Warner was moved to tears. It felt, she says, like she was learning her history for the first time—learning for the first time that she even had a history. By the time she got home that night, Warner had decided to switch her research topic to the social and cultural history of Leatherdykes.
The history of sadomasochism is long and complex, but the origin of the term is clear enough. The first part famously comes from Donatien Alphonse François de Sade—French aristocrat, philosopher, and profane libertine author of various violent, blasphemous sexual fantasies. The less famous second half comes from Leopold von Sacher-Masoch, an Austrian journalist and author of Venus in Furs, a novella that reflects a fetish for dominant women. Together they encompass the practice of deriving pleasure from giving or getting pain or humiliation. SM (practitioners drop the “&,” though usage has varied) has its most popular conceptions today in poorly written novels and the basic image of the Leatherman, icon of the subculture of gay males who draw aesthetic inspiration from biker culture and aesthetics. (We should stop for a moment and marvel at how subversive it was that a Leatherman appeared on the pop charts with the Village People in the 1970s and sang about the YMCA and the Navy, and it didn’t seem to bother anybody.)
Editor’s Note: Some images included in this story may be NSFW.
The Leatherman, clad in chaps, vest, and motorcycle boots, has penetrated popular culture, but the Leatherdyke—a queer or bisexual women who participates in consensual sadomasochistic behavior—is less well known and less visible. As a sexual practice it’s quite diverse: bondage; dominance and submission; caning, punching, or spanking; and a range of toys and tools, from gags and restraints to paddles and floggers. It is all conducted with consent and in service of power and pleasure, and sometimes humiliation and the trance-like “subspace,” a kind of flow state for submissives. Based on Warner’s research, it is clear that the particular strain of sexual expression this represents has provoked uncomfortable questions in feminist and lesbian circles, and played an outsized role in the development of feminist thought in the 1970s and 1980s. But that impact did not come easily.
Warner’s dissertation research, which she completed in 2011, is the only academic excavation specific to the Leatherdyke in the United States. She drew primarily from archival sources, feminist journals, and what might be called zines. She’s assembled here a selection of quotes from her research that reflect a history of marginalization—from the mainstream, lesbians, and feminists—that conceals the role of the Leatherdykes in opening conversations about sex, power, patriarchy, and consent that resonate today.

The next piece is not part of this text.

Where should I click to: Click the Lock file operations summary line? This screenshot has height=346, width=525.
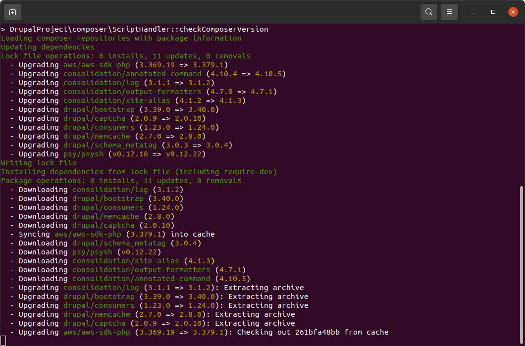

While women most likely had been participating in SM privately for a long time, they only began to connect with one another publicly in the mid-1970s, usually through published works and general workshops on sexuality that came with the decade’s greater openness to sex.
When I was eight years old I was masturbatory, lesbian and sado-masochistic. Subsequently, because of my feelings of guilt, I renounced all three. Then, along came women’s liberation. I learned to affirm my feelings of self-love and woman-love … But I’m still in the closet on S-M. I have admitted that I used to be into it, but said that “those feelings” (I only owned up to masochism) were aroused only with men and attributed the whole thing to what I call my “lousy heterosexual instincts.” … I have not “come out” on S-M.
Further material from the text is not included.